More importantly, you don’t want a raw, unfinished story because you need something that has a clear resolution. The best answer to a negative interview question includes something you learned, a positive quality you developed from that challenge, or a solution that you discovered or at least contributed to. On a job opening I was hiring for, I interviewed a candidate who told me that he was project manager for a client that cancelled the project, though this client eventually rehired the firm again. Yes, that is ultimately a happy ending, but the candidate wasn’t involved in winning back the client, so this was not a good example to use.
I have had other candidates tell me about projects where the client was unhappy, but then the candidate did something specific (e.g., increased relationship-building efforts with the client, developed an insight into the problem) to turn the project around.
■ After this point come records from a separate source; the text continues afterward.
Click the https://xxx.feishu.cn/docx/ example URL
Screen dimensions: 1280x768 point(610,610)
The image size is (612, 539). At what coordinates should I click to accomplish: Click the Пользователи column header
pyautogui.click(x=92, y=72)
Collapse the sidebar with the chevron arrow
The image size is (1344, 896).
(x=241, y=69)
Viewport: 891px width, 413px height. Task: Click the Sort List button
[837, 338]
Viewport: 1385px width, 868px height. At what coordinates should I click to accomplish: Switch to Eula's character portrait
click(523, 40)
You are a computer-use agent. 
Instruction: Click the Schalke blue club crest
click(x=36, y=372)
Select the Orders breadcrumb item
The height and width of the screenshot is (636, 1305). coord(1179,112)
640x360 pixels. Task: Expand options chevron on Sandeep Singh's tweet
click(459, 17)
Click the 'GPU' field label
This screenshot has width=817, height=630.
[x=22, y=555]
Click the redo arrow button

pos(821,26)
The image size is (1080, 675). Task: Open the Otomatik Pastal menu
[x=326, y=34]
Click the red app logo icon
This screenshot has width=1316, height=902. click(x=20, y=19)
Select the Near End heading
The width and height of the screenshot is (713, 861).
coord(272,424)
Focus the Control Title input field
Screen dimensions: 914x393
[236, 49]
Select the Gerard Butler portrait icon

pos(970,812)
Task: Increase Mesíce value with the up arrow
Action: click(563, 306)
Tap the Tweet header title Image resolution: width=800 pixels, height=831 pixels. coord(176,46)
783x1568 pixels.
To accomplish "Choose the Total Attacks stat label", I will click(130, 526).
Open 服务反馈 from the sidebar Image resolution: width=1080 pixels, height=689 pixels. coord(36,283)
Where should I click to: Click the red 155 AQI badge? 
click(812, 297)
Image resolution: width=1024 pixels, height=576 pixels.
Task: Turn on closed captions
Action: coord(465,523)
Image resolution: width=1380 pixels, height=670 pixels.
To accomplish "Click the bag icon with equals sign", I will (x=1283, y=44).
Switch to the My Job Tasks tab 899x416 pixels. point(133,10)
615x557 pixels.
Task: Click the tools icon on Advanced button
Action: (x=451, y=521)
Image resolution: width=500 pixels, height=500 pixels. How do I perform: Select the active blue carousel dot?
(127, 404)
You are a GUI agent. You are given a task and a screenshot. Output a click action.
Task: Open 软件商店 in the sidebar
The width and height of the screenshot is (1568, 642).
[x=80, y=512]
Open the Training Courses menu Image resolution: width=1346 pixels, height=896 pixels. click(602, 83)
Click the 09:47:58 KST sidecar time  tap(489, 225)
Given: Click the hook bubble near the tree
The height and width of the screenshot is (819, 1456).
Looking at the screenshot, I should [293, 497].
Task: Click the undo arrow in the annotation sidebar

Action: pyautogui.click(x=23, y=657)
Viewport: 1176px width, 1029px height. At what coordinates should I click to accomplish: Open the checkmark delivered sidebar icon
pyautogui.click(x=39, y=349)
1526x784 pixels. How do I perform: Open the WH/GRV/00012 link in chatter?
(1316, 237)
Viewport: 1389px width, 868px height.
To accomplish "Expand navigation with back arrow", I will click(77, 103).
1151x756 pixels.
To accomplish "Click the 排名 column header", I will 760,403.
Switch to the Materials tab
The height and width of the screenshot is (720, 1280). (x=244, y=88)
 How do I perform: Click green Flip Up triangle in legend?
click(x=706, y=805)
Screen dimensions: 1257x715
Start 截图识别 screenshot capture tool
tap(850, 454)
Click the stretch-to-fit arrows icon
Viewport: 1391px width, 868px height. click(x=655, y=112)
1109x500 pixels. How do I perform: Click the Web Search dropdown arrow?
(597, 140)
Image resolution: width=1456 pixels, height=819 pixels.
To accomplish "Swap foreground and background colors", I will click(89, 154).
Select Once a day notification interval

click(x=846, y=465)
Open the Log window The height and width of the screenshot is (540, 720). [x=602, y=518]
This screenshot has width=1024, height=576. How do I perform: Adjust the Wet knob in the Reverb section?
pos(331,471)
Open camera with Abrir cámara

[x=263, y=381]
That’s the right story to tell because it was a failed project but a happy ending, and the candidate was an active participant in the story.
2 – Share the right facts.
Since the value of the story isn’t in the negative issue, but rather your self-awareness and improvement, focus on these aspects in your story. Don’t ramble on and on about the minutiae of the project. Share enough about the project so the interviewer has the right context for the situation. Be specific about what the problem was. Give the most detail on how you resolved the problem.
You never want to linger in your answers to negative interview questions. Answer completely but quickly, and then return back to the rest of the interview.
I once coached a job seeker who made a mistake on the job by falling behind during her inventory audits. She fixed the problem by figuring out why certain departments gave late and incomplete responses and then refining her survey tactics to help those departments along. Once we pinpointed the mistake and resolution, it was a great story because it showed good problem-solving, communication skills, and flexibility on her part.
However, when she first told the story, this job seeker gave me a seminar on inventory management! Had this been a real interview and I was vetting her for a job, I would have stopped listening amidst all the minutiae. Luckily, since this was a practice interview and I was coaching her, I listened long enough to ferret out the mistake and the lesson. We had to cut about 80% of her initial answer.
Even if a negative interview question is not asked outright as a standalone question, you will be probed during the interview process about things that worked and didn’t work, how you managed stressful situations, and how you worked through difficult times. You need to have stories readily available to tell that reveal the tough situations or even outright mistakes, plus the lessons learned.
Do not leave your story selection to chance. Pick what you want to share in advance. Practice your delivery till your story is concise and clear – no getting emotional, no rambling. Have a clear resolution so you can be the hero of your own story.